Introduction
TypeScript was designed by Anders Hejlsberg at Microsoft to help write entersprise scale JavaScript.[1] It is a superset of JavaScript with optional static typing and has support for ES2015 features like classes, arrow functions and template literals.
Many teams from large companies have continually arrived at the conclusion that adding types enhances quality and understandability of code.[2] However static typing does add complexity and visual clutter. Especially if you need to manually specify a type (like in Java). Fortunately TypeScript does not force you to use types and will try to infer as much type information as it can in order to give you type safety. As a result TypeScript can provide compile time type safety for your JavaScript code.
Besides beeing a stronlgy-typed language, one of the biggest selling points of TypeScript is the tooling it provides.

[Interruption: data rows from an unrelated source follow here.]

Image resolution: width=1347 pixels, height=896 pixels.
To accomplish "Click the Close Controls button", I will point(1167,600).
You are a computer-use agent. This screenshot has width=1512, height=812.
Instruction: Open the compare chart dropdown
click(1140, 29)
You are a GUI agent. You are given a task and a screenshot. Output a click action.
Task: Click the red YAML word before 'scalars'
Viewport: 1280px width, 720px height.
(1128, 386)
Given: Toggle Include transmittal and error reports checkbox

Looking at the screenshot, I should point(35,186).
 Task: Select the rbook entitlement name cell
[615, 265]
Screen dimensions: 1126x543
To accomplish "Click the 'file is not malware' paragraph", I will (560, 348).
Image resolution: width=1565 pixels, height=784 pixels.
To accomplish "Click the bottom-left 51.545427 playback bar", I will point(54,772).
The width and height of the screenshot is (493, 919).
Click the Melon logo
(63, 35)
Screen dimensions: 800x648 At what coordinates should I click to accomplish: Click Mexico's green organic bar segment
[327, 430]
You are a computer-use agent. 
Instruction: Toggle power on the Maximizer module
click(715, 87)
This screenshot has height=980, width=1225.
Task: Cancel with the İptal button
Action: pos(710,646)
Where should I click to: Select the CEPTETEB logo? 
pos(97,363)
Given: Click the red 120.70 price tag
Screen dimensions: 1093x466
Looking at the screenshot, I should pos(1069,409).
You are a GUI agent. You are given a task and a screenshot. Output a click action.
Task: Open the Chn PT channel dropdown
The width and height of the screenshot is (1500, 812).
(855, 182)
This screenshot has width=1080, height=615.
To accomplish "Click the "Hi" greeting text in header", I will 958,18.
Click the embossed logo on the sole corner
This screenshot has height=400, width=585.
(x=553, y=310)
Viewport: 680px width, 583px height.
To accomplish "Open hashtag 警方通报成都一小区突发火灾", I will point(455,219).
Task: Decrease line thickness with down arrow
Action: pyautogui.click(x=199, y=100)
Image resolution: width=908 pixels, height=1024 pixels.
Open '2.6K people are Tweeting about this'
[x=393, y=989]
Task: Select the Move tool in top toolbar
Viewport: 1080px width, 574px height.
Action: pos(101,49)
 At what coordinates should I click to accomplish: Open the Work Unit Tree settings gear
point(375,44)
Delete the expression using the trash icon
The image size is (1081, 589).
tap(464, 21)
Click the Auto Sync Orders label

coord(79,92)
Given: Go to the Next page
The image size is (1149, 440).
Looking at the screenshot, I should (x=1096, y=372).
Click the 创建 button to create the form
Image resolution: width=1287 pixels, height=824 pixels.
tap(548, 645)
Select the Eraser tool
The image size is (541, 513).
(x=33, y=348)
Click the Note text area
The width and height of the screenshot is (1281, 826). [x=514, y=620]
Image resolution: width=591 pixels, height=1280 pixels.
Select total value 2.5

IDEs can take adavantage of feature like advanced autocompletion and code navigation to improve the development experience. Especially displaying errors that otherwhise would only show up once the code is deployed to the browser saves a lot of time and frustation. Also, the fact that intellisense and basic refactoring (e.g. renaming a symbol) are reliable makes a huge impact on the process of writing and refactoring code.
While TypeScript greatly improves the coding experience, it adds an additional step to the build process. Since browsers can not intepret TypeScript your code has to be transpilled to JavaScript. But since you usually have a complex build process that is handled by a task runner anyway the added complexity can easily be solved by using an existing plugin, like gulp-typescript[3].